А царевны в ту пору как раз с вишеньем прикончили и веселой гурьбой опять в теткину опочивальню вернулись, да с порога царя увидали. На месте застыли. Ширинок до ртов, красным соком выпачканных, не донесли.
— Царь-батюшка! Государь-братец! — испуганным шепотком проносится.
Смеется Алексей Михайлович.
— Девицы в теремах, что в клетках птицы, пугливы не в меру. Ближе подойдите! Дайте на себя поглядеть. Дней пять я вас не видал.
Скромницами, опустив глаза, шагом степенным, одна за другой подходят к царю девицы. Каждую Алексей Михайлович взглядом или словом ласкает.

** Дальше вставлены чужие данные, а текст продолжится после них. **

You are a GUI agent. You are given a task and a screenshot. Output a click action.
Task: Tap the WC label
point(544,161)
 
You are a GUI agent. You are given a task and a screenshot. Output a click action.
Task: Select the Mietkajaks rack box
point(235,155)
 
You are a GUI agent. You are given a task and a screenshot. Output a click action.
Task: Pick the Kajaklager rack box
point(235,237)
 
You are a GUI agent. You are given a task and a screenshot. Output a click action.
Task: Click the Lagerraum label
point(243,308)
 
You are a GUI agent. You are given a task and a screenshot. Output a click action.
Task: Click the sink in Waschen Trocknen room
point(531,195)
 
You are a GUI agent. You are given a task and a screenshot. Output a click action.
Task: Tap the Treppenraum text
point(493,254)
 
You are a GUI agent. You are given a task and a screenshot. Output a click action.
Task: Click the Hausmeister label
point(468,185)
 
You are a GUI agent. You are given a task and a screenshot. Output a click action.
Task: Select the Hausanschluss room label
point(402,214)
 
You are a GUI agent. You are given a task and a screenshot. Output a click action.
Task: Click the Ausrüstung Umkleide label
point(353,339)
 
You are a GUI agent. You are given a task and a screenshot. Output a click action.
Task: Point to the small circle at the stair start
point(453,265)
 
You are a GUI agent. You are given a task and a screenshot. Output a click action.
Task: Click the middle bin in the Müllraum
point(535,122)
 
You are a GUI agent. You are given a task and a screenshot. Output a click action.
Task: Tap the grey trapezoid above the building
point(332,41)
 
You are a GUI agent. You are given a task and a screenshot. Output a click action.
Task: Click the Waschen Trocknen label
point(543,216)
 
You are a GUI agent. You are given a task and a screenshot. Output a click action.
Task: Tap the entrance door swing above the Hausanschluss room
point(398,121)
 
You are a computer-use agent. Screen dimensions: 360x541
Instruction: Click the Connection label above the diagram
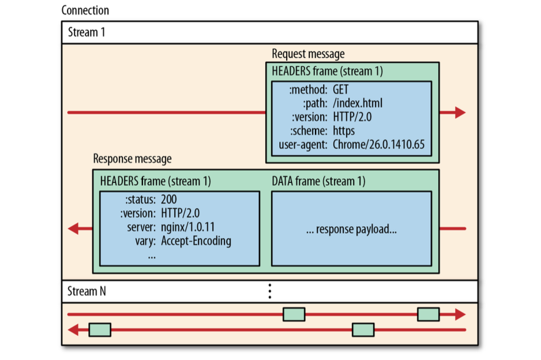(x=85, y=10)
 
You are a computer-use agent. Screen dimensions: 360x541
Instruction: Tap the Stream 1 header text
(x=87, y=32)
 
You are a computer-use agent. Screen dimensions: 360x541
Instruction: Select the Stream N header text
(x=87, y=291)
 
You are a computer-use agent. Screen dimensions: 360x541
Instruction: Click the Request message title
(x=308, y=54)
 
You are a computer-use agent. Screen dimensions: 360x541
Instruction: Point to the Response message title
(x=132, y=158)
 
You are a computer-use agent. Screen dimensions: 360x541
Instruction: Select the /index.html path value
(x=358, y=104)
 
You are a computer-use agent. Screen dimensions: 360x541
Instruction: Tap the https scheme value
(x=344, y=131)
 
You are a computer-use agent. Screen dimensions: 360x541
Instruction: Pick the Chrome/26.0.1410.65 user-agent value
(x=378, y=144)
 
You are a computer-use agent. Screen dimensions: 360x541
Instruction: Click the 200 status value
(x=169, y=200)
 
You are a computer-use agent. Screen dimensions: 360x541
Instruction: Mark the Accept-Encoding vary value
(x=196, y=241)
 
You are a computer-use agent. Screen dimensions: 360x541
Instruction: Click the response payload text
(x=351, y=228)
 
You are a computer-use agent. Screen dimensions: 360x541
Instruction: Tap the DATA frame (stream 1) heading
(x=318, y=181)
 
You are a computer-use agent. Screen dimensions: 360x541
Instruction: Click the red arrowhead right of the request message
(x=460, y=112)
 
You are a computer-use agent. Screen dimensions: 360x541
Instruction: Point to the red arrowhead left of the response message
(x=73, y=228)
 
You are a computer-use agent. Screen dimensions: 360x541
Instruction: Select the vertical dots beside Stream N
(x=269, y=291)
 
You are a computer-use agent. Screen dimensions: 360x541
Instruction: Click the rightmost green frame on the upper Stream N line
(x=428, y=314)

— Что не весела, сестрица Татьянушка? А ты отчего спала с лица, Марфинька?.. Новую польскую книгу послал я тебе, Софьюшка… Здравствуй, Федосьюшка! И тебе я подарок в терем отправил. Занятную штуку мне нынче немцы привезли. Часы в собачке серебряной вызолоченной, а под ними шкатулочка. В шкатулочке много чего позапрятано. Сама разберешь, рассказывать не стану.
Обрадовалась часам Федосьюшка, даже закраснелась вся. Часов у нее не было, а эти еще и в собачке. Да и в шкатулочке-то что?
— Ну, уж беги! Вижу, тебе на часы поглядеть охота, — посмеиваясь, сказал Алексей Михайлович. — Да и все заодно бегите. Часы занятные. А после вечернего кушанья мы опять свидимся. Нынче соберемся все в Верхнем набережном саду.
4
За часами с собачкой Федосьюшка даже о девочке позабыла. Шкатулочку под часами отворяла, затворяла, черниленку, песочницу, палочку серебряную с карандашиком вместе то вынимала, то назад убирала. Всем, кто приходил, подарок показывала.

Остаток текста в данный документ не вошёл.